Il governo di Mosca ha detto ai tre casinò di Azov-City che devono chiudere entro il 1 gennaio 2019, per far posto alla creazione di una nuova zona di gioco nella vicina Sochi.

La Russia ha lanciato una grande repressione per prendere il controllo del gioco d’azzardo nel 2009, chiudendo casinò, club di carte e sale da gioco in tutte le sue grandi città, esiliando tutte le attività di gioco d’azzardo in quattro zone economiche remote. Le destinazioni designate erano Azov City nella regione di Krasnodar, Primorye vicino al porto del Pacifico di Vladivostok, Kaliningrad sulla costa del Mar Baltico e Altai in Siberia.

L’ascesa di Sochi, la caduta di Azov-City

Dall’istituzione delle zone casinò nel 2009, Azov-City è stata l’unica ad avere un casinò attivo e funzionante, fino all’apertura del Tigre de Crystal a Primorye alla fine del 2015.

Ma anche in quel periodo, Sochi era stata trasformata dalle Olimpiadi invernali del 2014 da una località quasi abbandonata sul Mar Nero a una destinazione turistica internazionale più raffinata. Con il governo che desidera capitalizzare lo status di Sochi come città ospitante per la Coppa del Mondo FIFA 2018 e un Gran Premio di Formula 1 russo, il primo resort casinò di Sochi è stato aperto nel gennaio 2017.

Azov-City, nel frattempo, diventerebbe un danno collaterale.

“Sono sicuro che non vuoi che più di 2,000 cittadini russi perdano il lavoro e che il budget perda 400 milioni di rubli di tasse”, ha scritto Smolentsev nella sua lettera a Putin. “Sono convinto che non sia necessaria un’implosione sociale nel territorio di Krasnodar, l’impoverimento e la bancarotta di migliaia di famiglie”.

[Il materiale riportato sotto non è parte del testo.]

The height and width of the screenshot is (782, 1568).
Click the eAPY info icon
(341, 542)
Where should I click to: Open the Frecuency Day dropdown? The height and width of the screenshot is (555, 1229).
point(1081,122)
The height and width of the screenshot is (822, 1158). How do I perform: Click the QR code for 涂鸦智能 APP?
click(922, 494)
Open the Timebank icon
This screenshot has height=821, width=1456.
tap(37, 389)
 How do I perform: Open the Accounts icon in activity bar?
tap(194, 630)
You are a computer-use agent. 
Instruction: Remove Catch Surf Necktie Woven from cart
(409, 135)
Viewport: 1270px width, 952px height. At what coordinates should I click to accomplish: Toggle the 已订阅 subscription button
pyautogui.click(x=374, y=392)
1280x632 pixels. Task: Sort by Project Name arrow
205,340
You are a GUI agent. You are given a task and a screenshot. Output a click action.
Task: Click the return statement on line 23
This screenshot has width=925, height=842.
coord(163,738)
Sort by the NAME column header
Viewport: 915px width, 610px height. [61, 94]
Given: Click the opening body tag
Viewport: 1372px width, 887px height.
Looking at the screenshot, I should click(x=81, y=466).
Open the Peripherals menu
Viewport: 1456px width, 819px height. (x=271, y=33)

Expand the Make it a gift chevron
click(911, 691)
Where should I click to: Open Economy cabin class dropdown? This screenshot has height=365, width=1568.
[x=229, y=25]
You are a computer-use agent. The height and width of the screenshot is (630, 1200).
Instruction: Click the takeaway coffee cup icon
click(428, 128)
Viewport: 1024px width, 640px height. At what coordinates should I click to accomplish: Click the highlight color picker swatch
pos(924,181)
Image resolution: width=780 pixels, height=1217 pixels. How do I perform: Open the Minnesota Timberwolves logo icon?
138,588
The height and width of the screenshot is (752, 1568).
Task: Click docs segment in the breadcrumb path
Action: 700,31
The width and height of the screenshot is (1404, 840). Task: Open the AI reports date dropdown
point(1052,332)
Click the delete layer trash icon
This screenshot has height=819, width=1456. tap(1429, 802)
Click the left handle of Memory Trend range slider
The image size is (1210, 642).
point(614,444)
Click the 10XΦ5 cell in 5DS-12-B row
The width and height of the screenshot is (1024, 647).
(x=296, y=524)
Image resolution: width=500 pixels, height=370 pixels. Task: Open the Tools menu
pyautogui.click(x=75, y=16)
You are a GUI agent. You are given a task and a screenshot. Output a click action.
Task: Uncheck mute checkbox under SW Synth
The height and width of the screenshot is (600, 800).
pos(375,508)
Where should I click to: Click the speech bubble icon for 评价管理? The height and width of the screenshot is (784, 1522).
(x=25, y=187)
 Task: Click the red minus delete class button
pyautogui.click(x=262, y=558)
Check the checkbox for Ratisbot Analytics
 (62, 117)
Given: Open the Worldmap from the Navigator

Funzionari del governo di Mosca hanno affermato che i tre casinò sarebbero stati risarciti per l’inconveniente.

Oltre un milione di servito

La società di Smolentsev, CJSC Shambala, si è recentemente impegnata a costruire un casinò nella zona di Primorye nell’estremo oriente della Russia, vicino ai suoi confini con la Cina e la Corea del Nord. È un’area in cui il governo ha cercato disperatamente di attrarre investimenti, e Smolentsev tale interesse potrebbe procurargli un po’ di leva con il Cremlino.

“Siamo solidali con voi nella costruzione di un’economia forte, una società giusta e una grande Russia”, ha continuato la sua lettera. “E Azov-City è un esempio unico, quando una nuova città turistica ha iniziato ad apparire in campo aperto grazie al lavoro congiunto dello stato e delle imprese”.

L’appello a Putin per riconsiderare la sua decisione sulle zone di gioco d’azzardo offre uno sguardo sul mondo dei negoziati tra il Cremlino, i leader regionali e gli oligarchi russi.

“Ora qui sono già stati costruiti hotel a cinque stelle, ristoranti con chef di alta classe e un centro termale”, ha detto Smolentsev. “Ad Azov-City, ogni settimana, si esibiscono stelle del palcoscenico nazionale di altissimo livello. Durante l’intero periodo di esistenza del resort, più di un milione di persone l’hanno già visitato.”

La richiesta era semplice da parte di qualcuno che non voleva vedere un progetto costruito nel corso di quasi un decennio improvvisamente abbandonato, com’era Sochi prima delle Olimpiadi. Anche se forse si è perso qualcosa nella traduzione, la retorica di Smolentsev sembrava piuttosto acuta nella sua critica.

“Otto anni fa, noi investitori di Azov-City, siamo stati persuasi a credere nell’idea stessa delle zone di gioco. Ci è stata promessa tutta l’assistenza possibile e abbiamo anche garantito che le zone di gioco sarebbero rimaste intatte per 50 anni. In effetti, siamo stati ingannati”.